Text for analysis
• • • •

- A Nigerian man identified as Seun was held in a makeshift prison run by a Libyan hunchback man called Ali
- He narrated how he endured flogging sessions known as "Morning Tea” until he was able to pay his ransom
- He has now been repatriated back and advises Nigerians against embarking on such a journey
A Nigerian man Seun Femi, who tried to get to Europe through the Sahara Desert, has narrated his brutal ordeal in a make-shift prison in Libya.
In an interview with BBC, Seun narrated how his captors beat him for 4 months in the prison.
The 34-year-old man said: "They would flog my head, my hands, my bum. The guard would beat me until he got tired."
Seun revealed that during one of the beating sessions, two of his fingers were broken.
According to him, it could have even been worse as one man was beaten to death in front of him.
He said he thought he would also die there.
Seun fell into the hands of militias in the Libyan city of Sabha as he attempted to cross from Libya into Europe.
The Nigerian man was held for ransom by the militias, alongside 300 other African migrants.

• • • •

Extracted entries
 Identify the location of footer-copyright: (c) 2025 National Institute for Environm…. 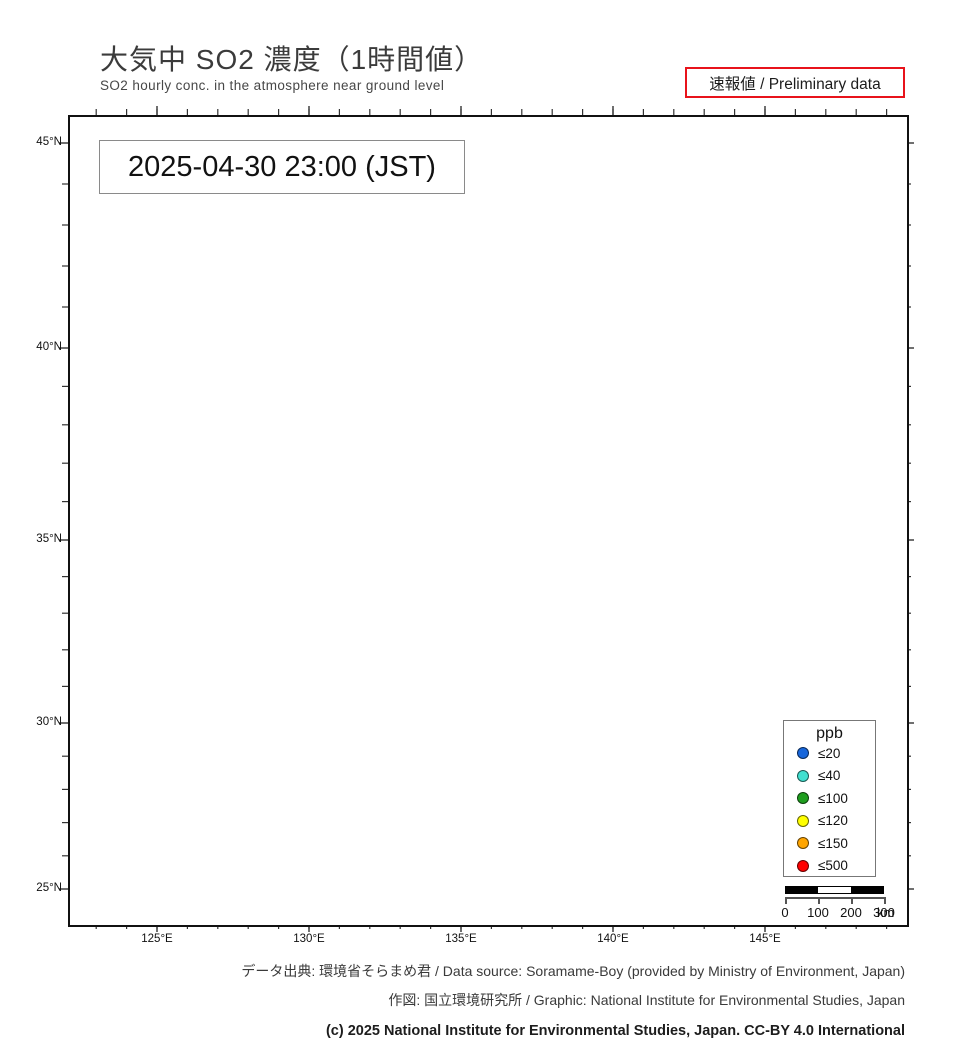
(615, 1031).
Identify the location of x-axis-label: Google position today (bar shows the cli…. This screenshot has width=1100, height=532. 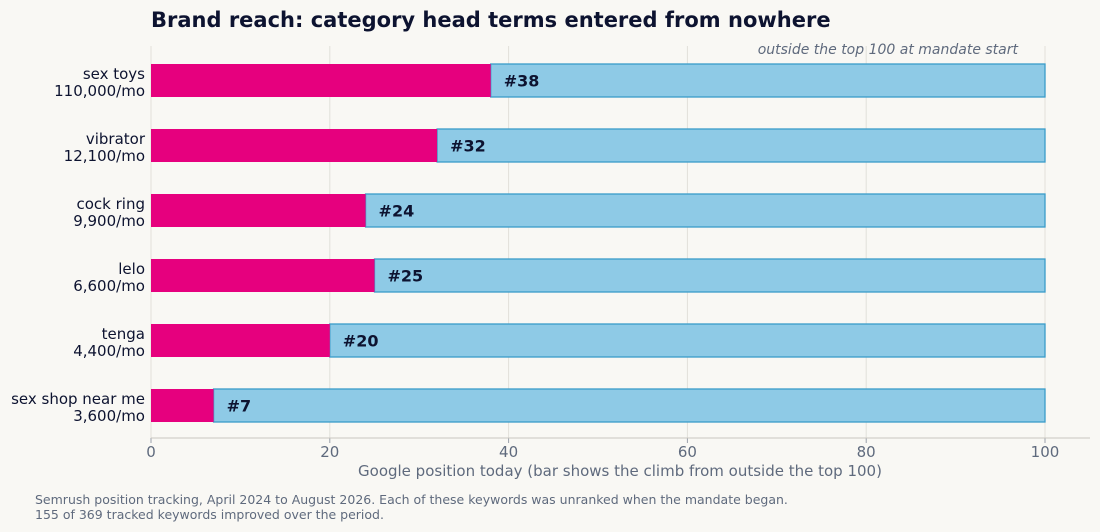
(620, 471).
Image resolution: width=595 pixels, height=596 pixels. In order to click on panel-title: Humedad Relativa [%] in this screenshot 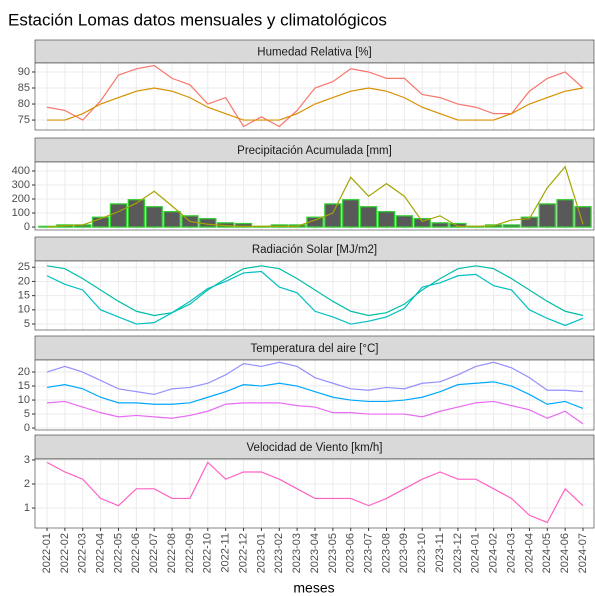, I will do `click(314, 53)`.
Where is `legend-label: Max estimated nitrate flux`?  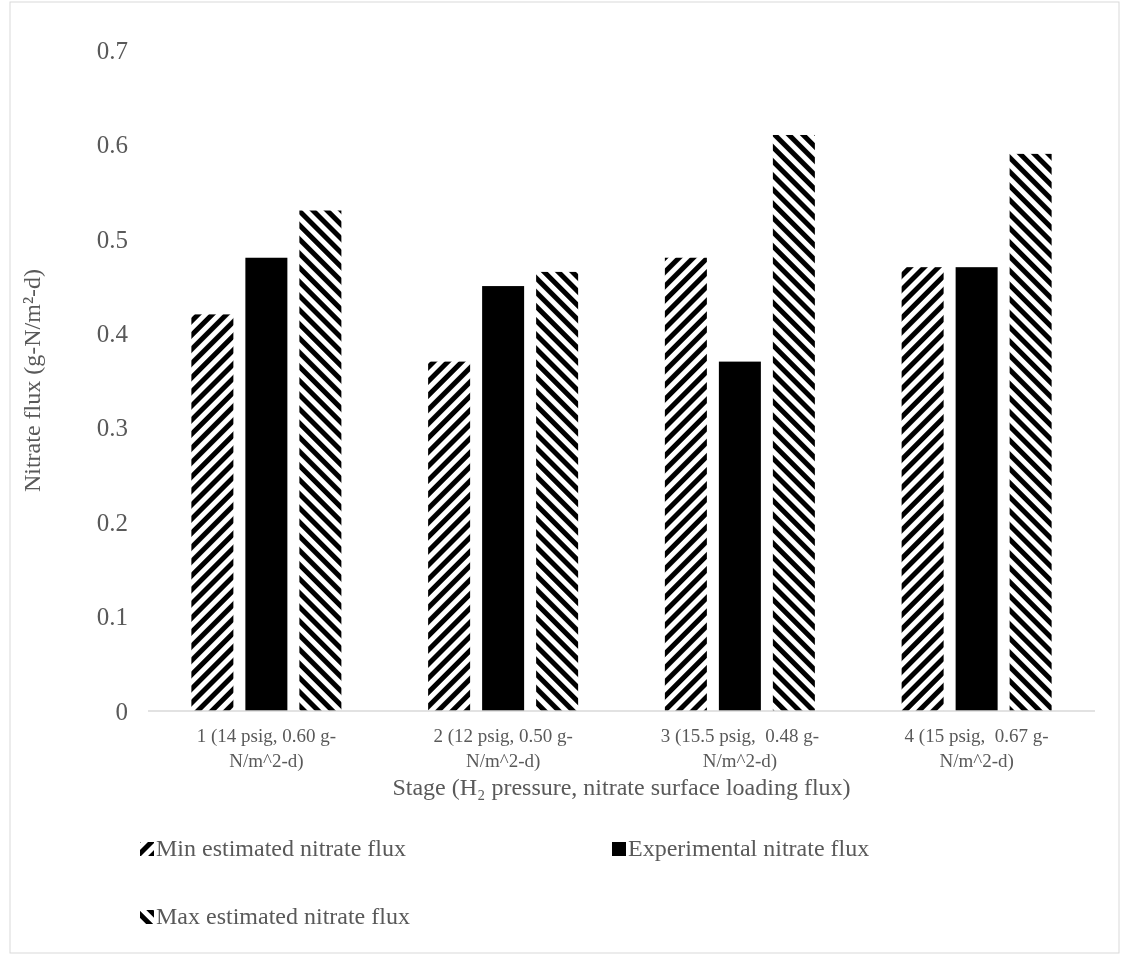
legend-label: Max estimated nitrate flux is located at coordinates (283, 916).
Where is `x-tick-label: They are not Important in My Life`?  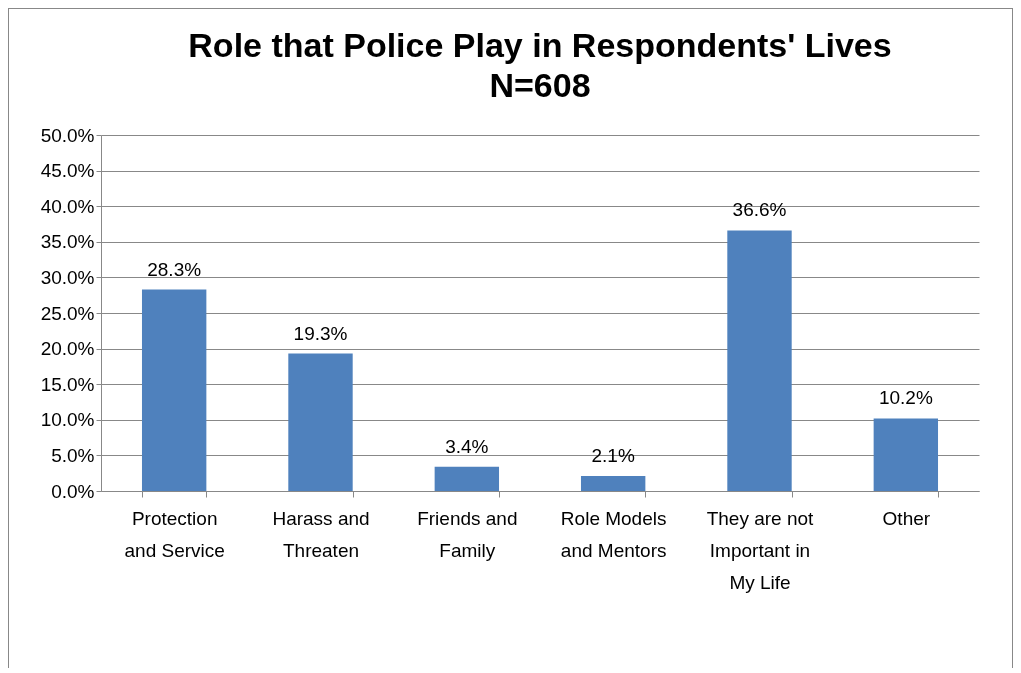
x-tick-label: They are not Important in My Life is located at coordinates (760, 550).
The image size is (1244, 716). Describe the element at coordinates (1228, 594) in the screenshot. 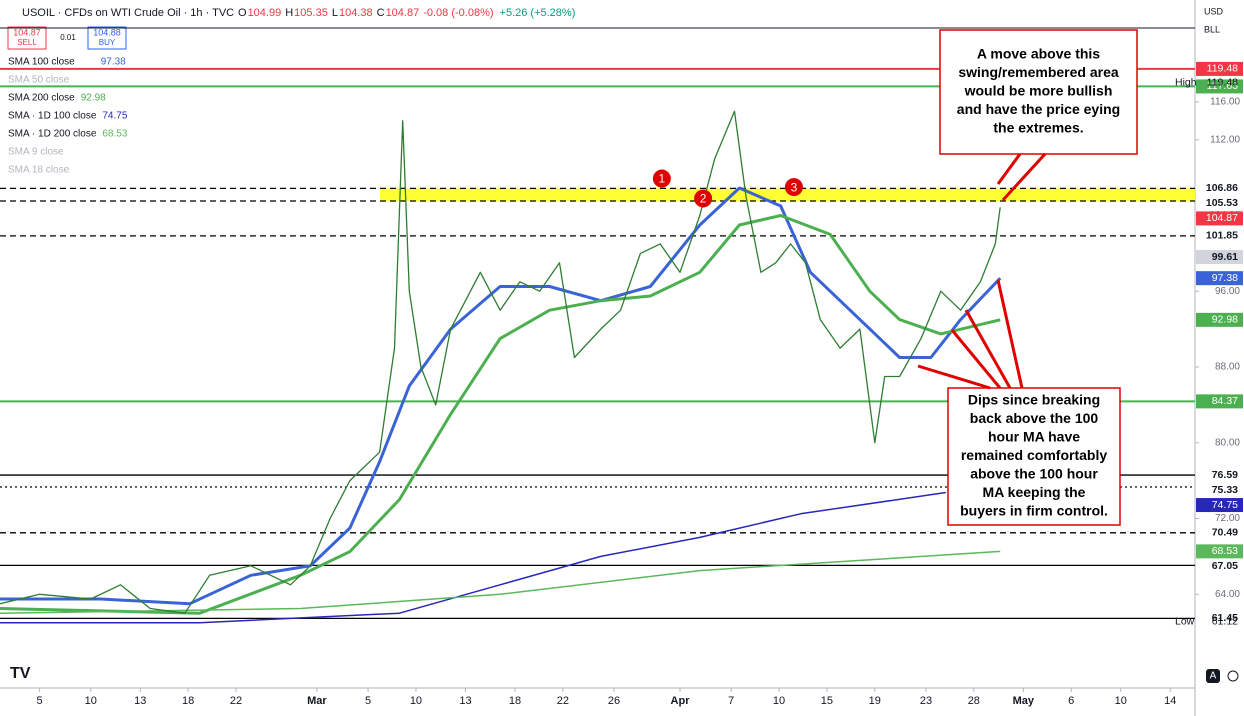

I see `y-tick-label: 64.00` at that location.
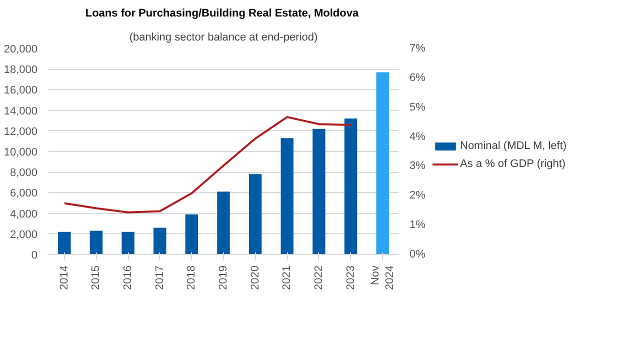 The image size is (632, 341). Describe the element at coordinates (24, 234) in the screenshot. I see `y-tick-label: 2,000` at that location.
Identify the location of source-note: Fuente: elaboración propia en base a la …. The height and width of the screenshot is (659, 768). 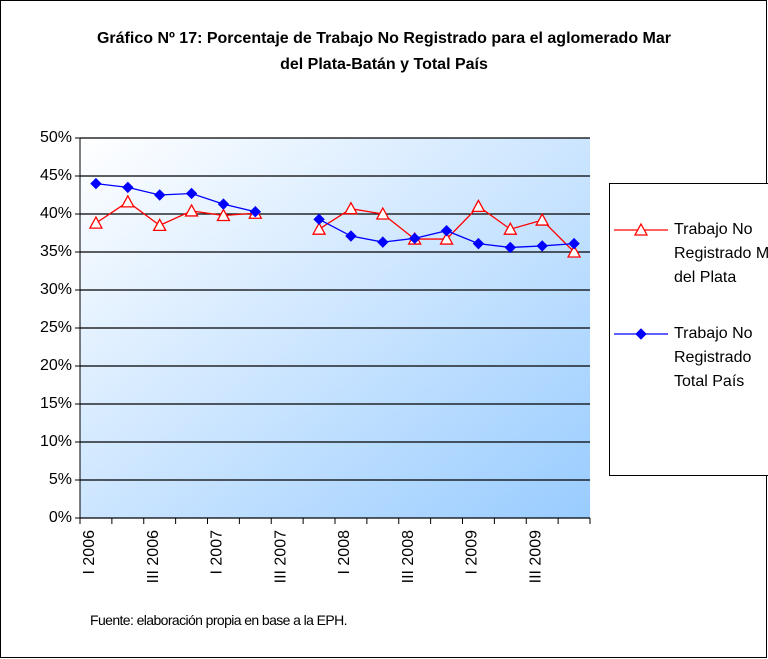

• • • •

Apply what you read
1/ In the article on Seun Femi's detention in Libya, how many other African migrants did the militias hold for ransom along with him?
2/ Copy the records verbatim, starting with the first line of the records and going on through the line with "(620, 471).". Omit the pictures.
The records are unrelated to the text.

Responses by task
1/ 300

2/
 Identify the location of footer-copyright: (c) 2025 National Institute for Environm…. 
(615, 1031).
Identify the location of x-axis-label: Google position today (bar shows the cli…. This screenshot has width=1100, height=532. 
(620, 471).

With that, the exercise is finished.